Your task
Format the entries below as a Markdown table with the columns Row and Line, giving each line its number in order and leaving out blank lines.

Extracted entries
--*--

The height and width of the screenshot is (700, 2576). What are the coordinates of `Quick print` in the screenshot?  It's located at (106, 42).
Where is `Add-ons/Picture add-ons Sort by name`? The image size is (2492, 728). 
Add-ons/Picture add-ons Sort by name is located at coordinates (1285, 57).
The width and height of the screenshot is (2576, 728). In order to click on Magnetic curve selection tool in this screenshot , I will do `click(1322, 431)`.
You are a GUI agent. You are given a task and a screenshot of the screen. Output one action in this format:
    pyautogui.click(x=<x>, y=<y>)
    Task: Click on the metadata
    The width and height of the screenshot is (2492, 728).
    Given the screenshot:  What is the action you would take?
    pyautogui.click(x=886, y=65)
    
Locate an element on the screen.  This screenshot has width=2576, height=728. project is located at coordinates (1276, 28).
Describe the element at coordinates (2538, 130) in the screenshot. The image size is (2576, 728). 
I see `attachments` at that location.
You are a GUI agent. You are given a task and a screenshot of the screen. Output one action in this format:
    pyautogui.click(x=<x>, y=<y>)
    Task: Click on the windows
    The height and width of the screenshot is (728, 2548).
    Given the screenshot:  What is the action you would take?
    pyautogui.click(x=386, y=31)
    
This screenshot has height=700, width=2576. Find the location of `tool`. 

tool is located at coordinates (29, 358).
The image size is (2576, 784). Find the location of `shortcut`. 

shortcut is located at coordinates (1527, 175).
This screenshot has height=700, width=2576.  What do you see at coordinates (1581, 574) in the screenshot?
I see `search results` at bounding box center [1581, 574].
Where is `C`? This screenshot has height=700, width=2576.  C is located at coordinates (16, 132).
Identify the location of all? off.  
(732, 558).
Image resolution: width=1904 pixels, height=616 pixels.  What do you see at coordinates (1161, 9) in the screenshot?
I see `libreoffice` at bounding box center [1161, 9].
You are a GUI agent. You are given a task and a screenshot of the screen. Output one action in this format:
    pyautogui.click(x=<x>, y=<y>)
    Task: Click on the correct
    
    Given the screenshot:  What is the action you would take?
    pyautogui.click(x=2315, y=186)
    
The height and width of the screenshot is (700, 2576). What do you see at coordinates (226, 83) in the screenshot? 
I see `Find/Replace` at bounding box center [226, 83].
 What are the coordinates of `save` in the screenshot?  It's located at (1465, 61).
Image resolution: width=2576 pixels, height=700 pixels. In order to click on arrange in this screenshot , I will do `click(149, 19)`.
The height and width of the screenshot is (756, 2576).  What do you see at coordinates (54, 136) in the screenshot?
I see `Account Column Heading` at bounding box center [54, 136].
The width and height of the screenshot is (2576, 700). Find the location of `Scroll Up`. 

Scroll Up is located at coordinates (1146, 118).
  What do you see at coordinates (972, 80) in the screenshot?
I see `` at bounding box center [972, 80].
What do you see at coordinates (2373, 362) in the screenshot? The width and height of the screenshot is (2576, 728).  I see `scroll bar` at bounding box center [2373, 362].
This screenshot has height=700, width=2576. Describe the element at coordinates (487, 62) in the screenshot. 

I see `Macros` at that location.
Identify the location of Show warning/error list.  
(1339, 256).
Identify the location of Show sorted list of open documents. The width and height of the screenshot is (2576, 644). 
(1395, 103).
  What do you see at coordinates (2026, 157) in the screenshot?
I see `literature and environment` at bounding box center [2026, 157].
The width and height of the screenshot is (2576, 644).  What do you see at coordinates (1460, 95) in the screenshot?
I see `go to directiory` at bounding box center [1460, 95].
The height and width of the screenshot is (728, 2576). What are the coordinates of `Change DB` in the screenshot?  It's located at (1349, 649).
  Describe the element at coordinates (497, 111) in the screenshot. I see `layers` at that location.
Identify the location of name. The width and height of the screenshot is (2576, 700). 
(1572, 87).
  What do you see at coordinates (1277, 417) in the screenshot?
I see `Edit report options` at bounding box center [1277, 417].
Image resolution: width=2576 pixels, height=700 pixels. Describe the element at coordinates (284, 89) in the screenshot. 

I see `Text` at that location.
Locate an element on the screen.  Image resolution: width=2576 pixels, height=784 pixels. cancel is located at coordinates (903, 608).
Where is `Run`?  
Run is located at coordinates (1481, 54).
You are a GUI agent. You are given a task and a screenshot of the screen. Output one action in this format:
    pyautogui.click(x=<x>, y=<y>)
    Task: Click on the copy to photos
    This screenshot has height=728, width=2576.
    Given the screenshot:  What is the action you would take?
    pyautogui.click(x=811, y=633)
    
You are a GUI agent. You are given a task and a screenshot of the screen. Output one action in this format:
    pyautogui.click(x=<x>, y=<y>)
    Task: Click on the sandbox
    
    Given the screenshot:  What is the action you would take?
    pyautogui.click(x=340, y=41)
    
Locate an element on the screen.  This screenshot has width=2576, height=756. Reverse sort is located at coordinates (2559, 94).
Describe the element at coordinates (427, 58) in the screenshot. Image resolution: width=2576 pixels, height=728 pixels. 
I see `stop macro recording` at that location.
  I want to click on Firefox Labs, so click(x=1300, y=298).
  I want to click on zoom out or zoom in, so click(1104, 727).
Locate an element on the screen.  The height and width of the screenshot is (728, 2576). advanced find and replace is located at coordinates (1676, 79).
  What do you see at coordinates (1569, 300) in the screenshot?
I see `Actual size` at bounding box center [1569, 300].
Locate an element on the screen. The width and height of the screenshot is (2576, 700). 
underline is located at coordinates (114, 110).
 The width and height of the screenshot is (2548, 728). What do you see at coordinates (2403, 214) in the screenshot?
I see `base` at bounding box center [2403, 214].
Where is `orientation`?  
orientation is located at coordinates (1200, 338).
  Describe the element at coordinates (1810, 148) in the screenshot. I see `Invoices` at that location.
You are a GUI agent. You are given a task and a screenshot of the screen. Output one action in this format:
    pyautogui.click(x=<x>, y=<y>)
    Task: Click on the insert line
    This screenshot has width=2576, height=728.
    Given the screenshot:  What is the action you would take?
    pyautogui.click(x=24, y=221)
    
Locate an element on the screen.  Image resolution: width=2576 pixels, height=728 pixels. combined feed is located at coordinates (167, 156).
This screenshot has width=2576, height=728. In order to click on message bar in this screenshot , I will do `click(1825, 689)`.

--*--

Task response
| Row | Line |
|---|---|
| 1 | The height and width of the screenshot is (700, 2576). What are the coordinates of `Quick print` in the screenshot?  It's located at (106, 42). |
| 2 | Where is `Add-ons/Picture add-ons Sort by name`? The image size is (2492, 728).  |
| 3 | Add-ons/Picture add-ons Sort by name is located at coordinates (1285, 57). |
| 4 | The width and height of the screenshot is (2576, 728). In order to click on Magnetic curve selection tool in this screenshot , I will do `click(1322, 431)`. |
| 5 | You are a GUI agent. You are given a task and a screenshot of the screen. Output one action in this format: |
| 6 |     pyautogui.click(x=<x>, y=<y>) |
| 7 |     Task: Click on the metadata |
| 8 |     The width and height of the screenshot is (2492, 728). |
| 9 |     Given the screenshot:  What is the action you would take? |
| 10 |     pyautogui.click(x=886, y=65) |
| 11 | Locate an element on the screen.  This screenshot has width=2576, height=728. project is located at coordinates (1276, 28). |
| 12 | Describe the element at coordinates (2538, 130) in the screenshot. The image size is (2576, 728).  |
| 13 | I see `attachments` at that location. |
| 14 | You are a GUI agent. You are given a task and a screenshot of the screen. Output one action in this format: |
| 15 |     pyautogui.click(x=<x>, y=<y>) |
| 16 |     Task: Click on the windows |
| 17 |     The height and width of the screenshot is (728, 2548). |
| 18 |     Given the screenshot:  What is the action you would take? |
| 19 |     pyautogui.click(x=386, y=31) |
| 20 | This screenshot has height=700, width=2576. Find the location of `tool`.  |
| 21 | tool is located at coordinates (29, 358). |
| 22 | The image size is (2576, 784). Find the location of `shortcut`.  |
| 23 | shortcut is located at coordinates (1527, 175). |
| 24 | This screenshot has height=700, width=2576.  What do you see at coordinates (1581, 574) in the screenshot? |
| 25 | I see `search results` at bounding box center [1581, 574]. |
| 26 | Where is `C`? This screenshot has height=700, width=2576.  C is located at coordinates (16, 132). |
| 27 | Identify the location of all? off.   |
| 28 | (732, 558). |
| 29 | Image resolution: width=1904 pixels, height=616 pixels.  What do you see at coordinates (1161, 9) in the screenshot? |
| 30 | I see `libreoffice` at bounding box center [1161, 9]. |
| 31 | You are a GUI agent. You are given a task and a screenshot of the screen. Output one action in this format: |
| 32 |     pyautogui.click(x=<x>, y=<y>) |
| 33 |     Task: Click on the correct |
| 34 |     Given the screenshot:  What is the action you would take? |
| 35 |     pyautogui.click(x=2315, y=186) |
| 36 | The height and width of the screenshot is (700, 2576). What do you see at coordinates (226, 83) in the screenshot?  |
| 37 | I see `Find/Replace` at bounding box center [226, 83]. |
| 38 |  What are the coordinates of `save` in the screenshot?  It's located at (1465, 61). |
| 39 | Image resolution: width=2576 pixels, height=700 pixels. In order to click on arrange in this screenshot , I will do `click(149, 19)`. |
| 40 | The height and width of the screenshot is (756, 2576).  What do you see at coordinates (54, 136) in the screenshot? |
| 41 | I see `Account Column Heading` at bounding box center [54, 136]. |
| 42 | The width and height of the screenshot is (2576, 700). Find the location of `Scroll Up`.  |
| 43 | Scroll Up is located at coordinates (1146, 118). |
| 44 |   What do you see at coordinates (972, 80) in the screenshot? |
| 45 | I see `` at bounding box center [972, 80]. |
| 46 | What do you see at coordinates (2373, 362) in the screenshot? The width and height of the screenshot is (2576, 728).  I see `scroll bar` at bounding box center [2373, 362]. |
| 47 | This screenshot has height=700, width=2576. Describe the element at coordinates (487, 62) in the screenshot.  |
| 48 | I see `Macros` at that location. |
| 49 | Identify the location of Show warning/error list.   |
| 50 | (1339, 256). |
| 51 | Identify the location of Show sorted list of open documents. The width and height of the screenshot is (2576, 644).  |
| 52 | (1395, 103). |
| 53 |   What do you see at coordinates (2026, 157) in the screenshot? |
| 54 | I see `literature and environment` at bounding box center [2026, 157]. |
| 55 | The width and height of the screenshot is (2576, 644).  What do you see at coordinates (1460, 95) in the screenshot? |
| 56 | I see `go to directiory` at bounding box center [1460, 95]. |
| 57 | The height and width of the screenshot is (728, 2576). What are the coordinates of `Change DB` in the screenshot?  It's located at (1349, 649). |
| 58 |   Describe the element at coordinates (497, 111) in the screenshot. I see `layers` at that location. |
| 59 | Identify the location of name. The width and height of the screenshot is (2576, 700).  |
| 60 | (1572, 87). |
| 61 |   What do you see at coordinates (1277, 417) in the screenshot? |
| 62 | I see `Edit report options` at bounding box center [1277, 417]. |
| 63 | Image resolution: width=2576 pixels, height=700 pixels. Describe the element at coordinates (284, 89) in the screenshot.  |
| 64 | I see `Text` at that location. |
| 65 | Locate an element on the screen.  Image resolution: width=2576 pixels, height=784 pixels. cancel is located at coordinates (903, 608). |
| 66 | Where is `Run`?   |
| 67 | Run is located at coordinates (1481, 54). |
| 68 | You are a GUI agent. You are given a task and a screenshot of the screen. Output one action in this format: |
| 69 |     pyautogui.click(x=<x>, y=<y>) |
| 70 |     Task: Click on the copy to photos |
| 71 |     This screenshot has height=728, width=2576. |
| 72 |     Given the screenshot:  What is the action you would take? |
| 73 |     pyautogui.click(x=811, y=633) |
| 74 | You are a GUI agent. You are given a task and a screenshot of the screen. Output one action in this format: |
| 75 |     pyautogui.click(x=<x>, y=<y>) |
| 76 |     Task: Click on the sandbox |
| 77 |     Given the screenshot:  What is the action you would take? |
| 78 |     pyautogui.click(x=340, y=41) |
| 79 | Locate an element on the screen.  This screenshot has width=2576, height=756. Reverse sort is located at coordinates (2559, 94). |
| 80 | Describe the element at coordinates (427, 58) in the screenshot. Image resolution: width=2576 pixels, height=728 pixels.  |
| 81 | I see `stop macro recording` at that location. |
| 82 |   I want to click on Firefox Labs, so click(x=1300, y=298). |
| 83 |   I want to click on zoom out or zoom in, so click(1104, 727). |
| 84 | Locate an element on the screen.  The height and width of the screenshot is (728, 2576). advanced find and replace is located at coordinates (1676, 79). |
| 85 |   What do you see at coordinates (1569, 300) in the screenshot? |
| 86 | I see `Actual size` at bounding box center [1569, 300]. |
| 87 | Locate an element on the screen. The width and height of the screenshot is (2576, 700).  |
| 88 | underline is located at coordinates (114, 110). |
| 89 |  The width and height of the screenshot is (2548, 728). What do you see at coordinates (2403, 214) in the screenshot? |
| 90 | I see `base` at bounding box center [2403, 214]. |
| 91 | Where is `orientation`?   |
| 92 | orientation is located at coordinates (1200, 338). |
| 93 |   Describe the element at coordinates (1810, 148) in the screenshot. I see `Invoices` at that location. |
| 94 | You are a GUI agent. You are given a task and a screenshot of the screen. Output one action in this format: |
| 95 |     pyautogui.click(x=<x>, y=<y>) |
| 96 |     Task: Click on the insert line |
| 97 |     This screenshot has width=2576, height=728. |
| 98 |     Given the screenshot:  What is the action you would take? |
| 99 |     pyautogui.click(x=24, y=221) |
| 100 | Locate an element on the screen.  Image resolution: width=2576 pixels, height=728 pixels. combined feed is located at coordinates (167, 156). |
| 101 | This screenshot has width=2576, height=728. In order to click on message bar in this screenshot , I will do `click(1825, 689)`. |